- Exercise requirements:
Reproduce word for word the part of the market report between "MANHATTAN (CN) —" and "the U.S. economy.", inclusive.

- Passage to read:
MANHATTAN (CN) — As America gradually reopens, Wall Street is hopeful retailers can successfully navigate snags in supply chains and other problems.
The Dow Jones Industrial Average, which gained 250 points at the morning bell, shed some of those gains to gain 133 points for the day, a 0.5% increase.
Unlike most days recently, Tuesday brought no blockbuster news, good or bad, with investors instead focused on plans to slowly reopen various portions of the U.S. economy.
About 39 states have already begun to ease lockdowns, and retail stores are champing at the bit to open their doors. Starbucks said it plans to soon reopen 85% of its coffee shops nationwide by the end of the week.
Consumer spending is also pointing up, according to a report by The NPD Group. The report found sales during the week ending April 25 did not decline year over year, the first time since early March no such decline was seen.
As lockdowns ease, oil prices have gone back up. Since last week, barrels of crude on the West Texas Intermediate have risen by double digits to reach about $25 a barrel Tuesday. While the prices are still fairly low, they are a far cry from the dismal prices for May’s contract traded last month.
“Oil prices moving up nicely as demand begins again!” tweeted President Trump, who has been keenly interested in oil prices and helped spur negotiations between Saudi Arabia and Russia in their price war.
But the move to reopen America may be too quick for some.
According to a poll of about 500 adults surveyed by the Washington Post and University of Maryland, more than half of Americans are comfortable going to a supermarket, but two-thirds are uncomfortable shopping at a clothing store and nearly four-fifths don’t like the idea of dining at a restaurant.
The poll found about 70% of respondents think gun stores, barber shops or nail salons should not be allowed to reopen.
Supply-chain breakdowns have also complicated retail’s comeback. Meat shortages have caused Wendy’s to sell fewer burgers, while wholesalers Costco and Sam’s Club have restricted how much meat consumers can buy during each trip.

(Collected data)
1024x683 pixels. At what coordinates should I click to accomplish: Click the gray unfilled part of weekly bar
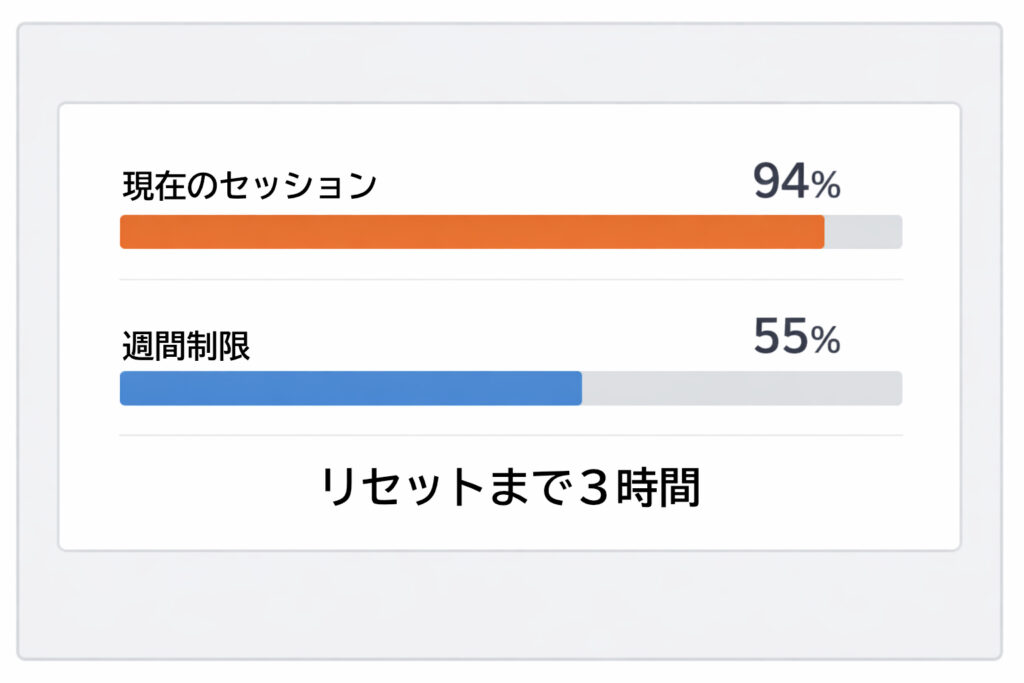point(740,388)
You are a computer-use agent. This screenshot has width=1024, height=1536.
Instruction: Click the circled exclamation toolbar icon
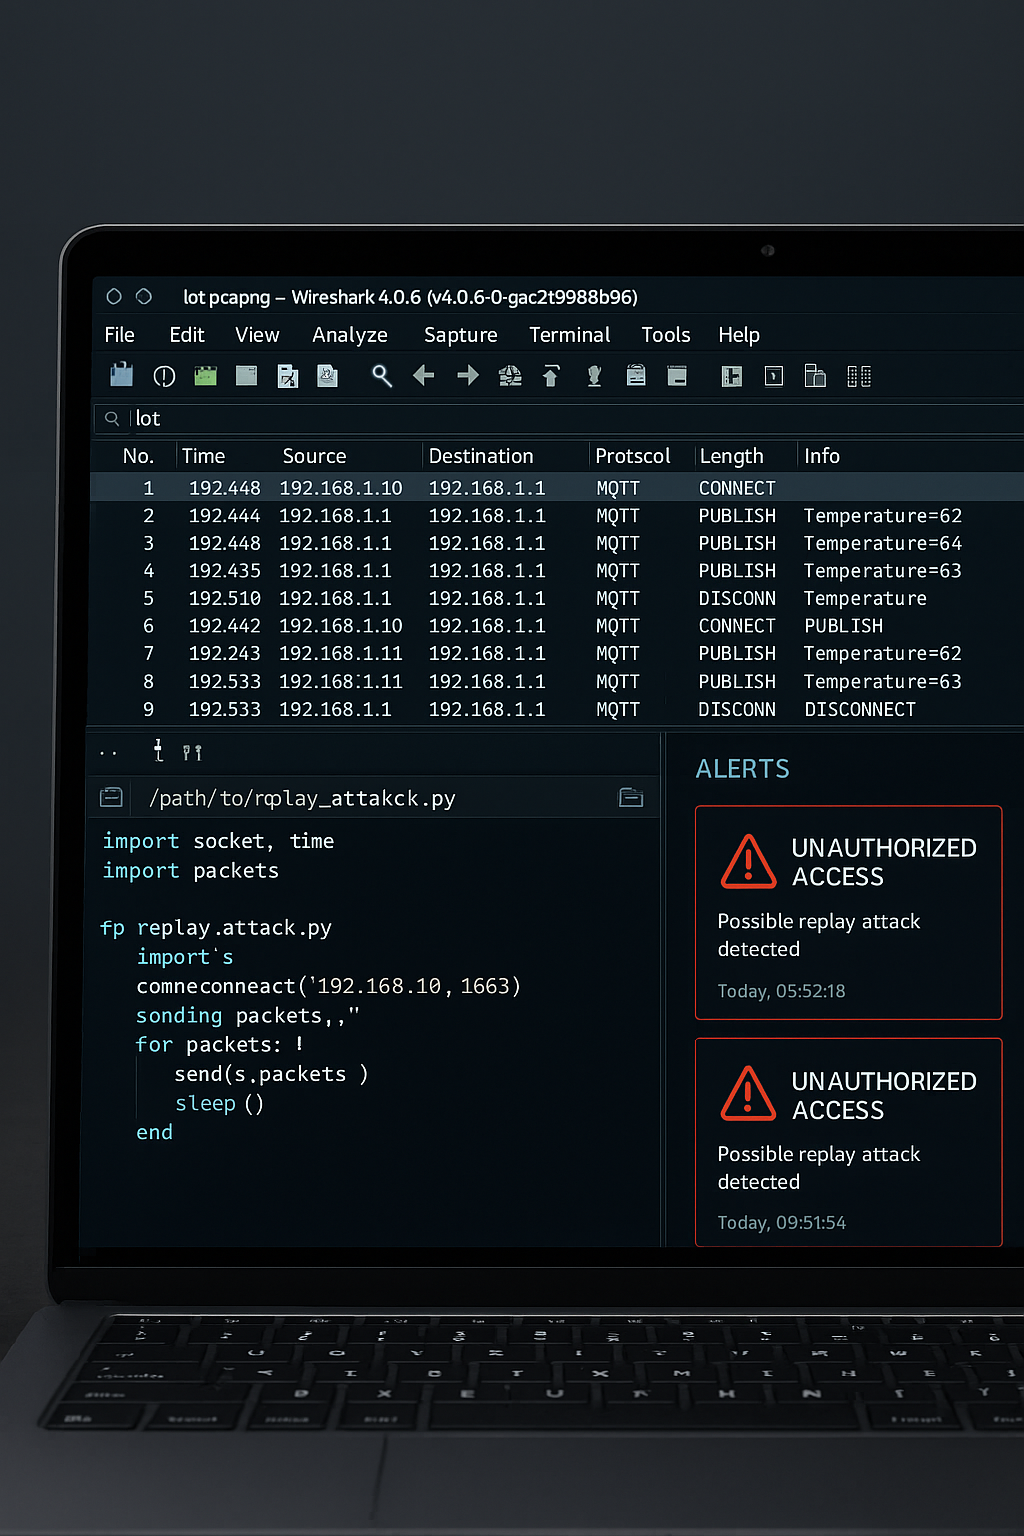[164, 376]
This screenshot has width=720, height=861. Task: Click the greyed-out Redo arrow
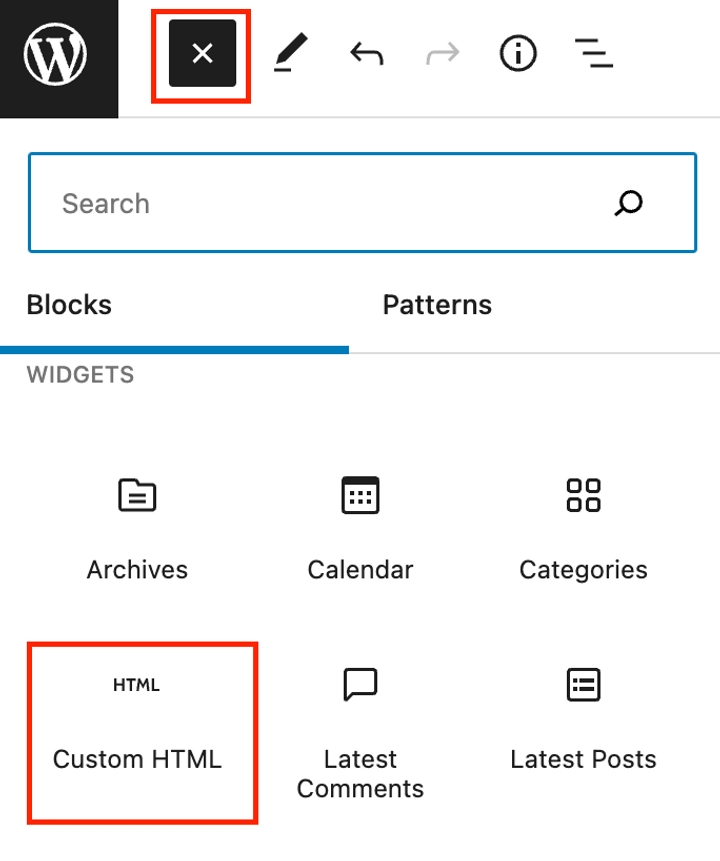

- Answer for the task:
MANHATTAN (CN) — As America gradually reopens, Wall Street is hopeful retailers can successfully navigate snags in supply chains and other problems.
The Dow Jones Industrial Average, which gained 250 points at the morning bell, shed some of those gains to gain 133 points for the day, a 0.5% increase.
Unlike most days recently, Tuesday brought no blockbuster news, good or bad, with investors instead focused on plans to slowly reopen various portions of the U.S. economy.